= YOUR GOAL =
A faithful copy is needed of the lines below from the one with "You are a GUI" up to and including the one with "The image size is (698, 1262)."; set it down with no pictures and no other lines.

(Dataset entries)

↓

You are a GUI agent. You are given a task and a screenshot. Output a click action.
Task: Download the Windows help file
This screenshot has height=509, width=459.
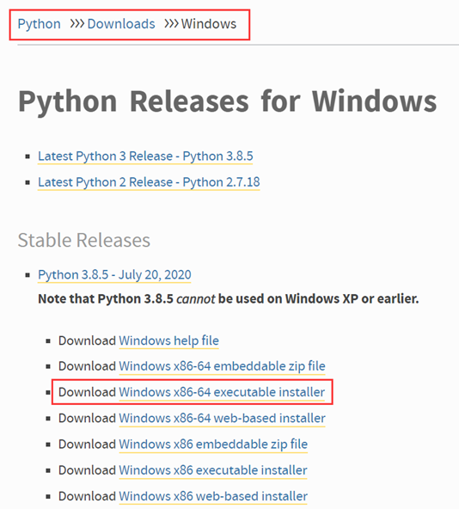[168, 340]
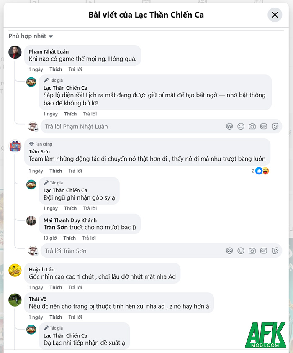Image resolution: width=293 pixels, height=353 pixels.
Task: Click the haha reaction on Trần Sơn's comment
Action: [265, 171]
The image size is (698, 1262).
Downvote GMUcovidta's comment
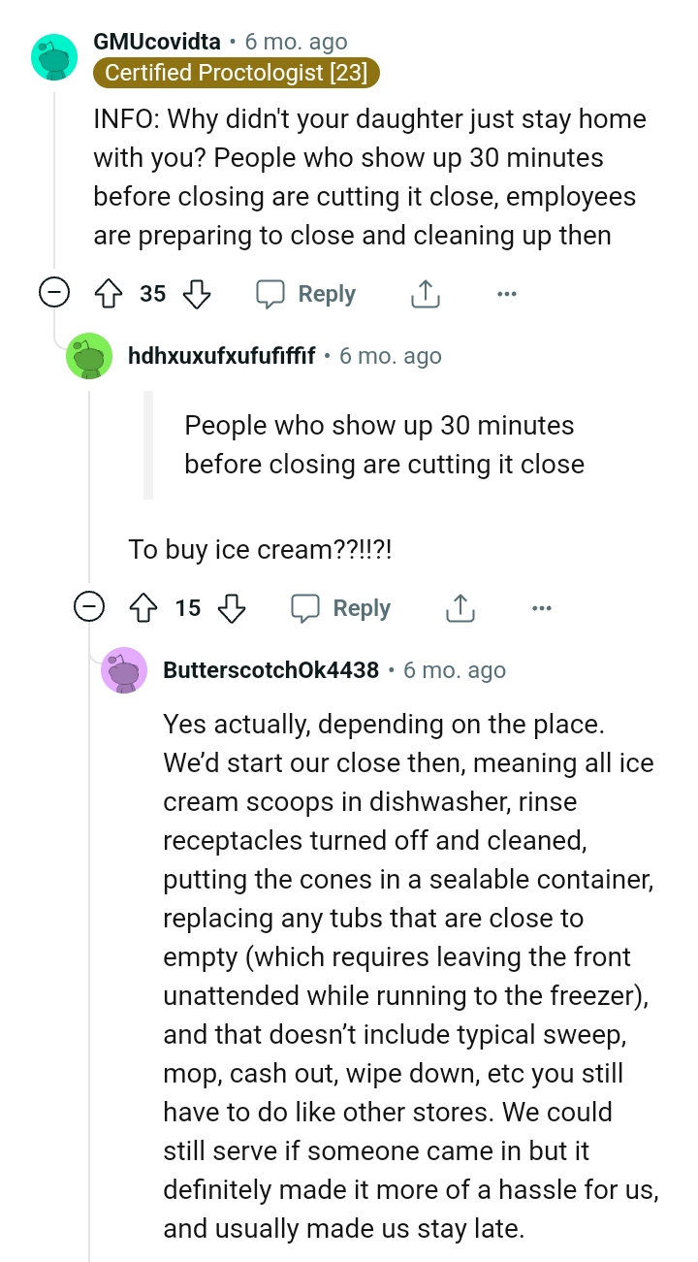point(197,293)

↑
↓

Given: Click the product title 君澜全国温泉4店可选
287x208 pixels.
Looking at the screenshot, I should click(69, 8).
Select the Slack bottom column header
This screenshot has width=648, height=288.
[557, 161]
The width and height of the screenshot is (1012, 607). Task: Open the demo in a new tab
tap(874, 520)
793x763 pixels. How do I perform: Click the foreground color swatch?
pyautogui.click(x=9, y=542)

↑

= EXERCISE SOLUTION =
You are a GUI agent. You are given a task and a screenshot. Output a click action.
Task: Download the Windows help file
This screenshot has height=509, width=459.
[168, 340]
Image resolution: width=293 pixels, height=353 pixels.
Task: Click the haha reaction on Trần Sơn's comment
Action: [265, 171]
The image size is (698, 1262).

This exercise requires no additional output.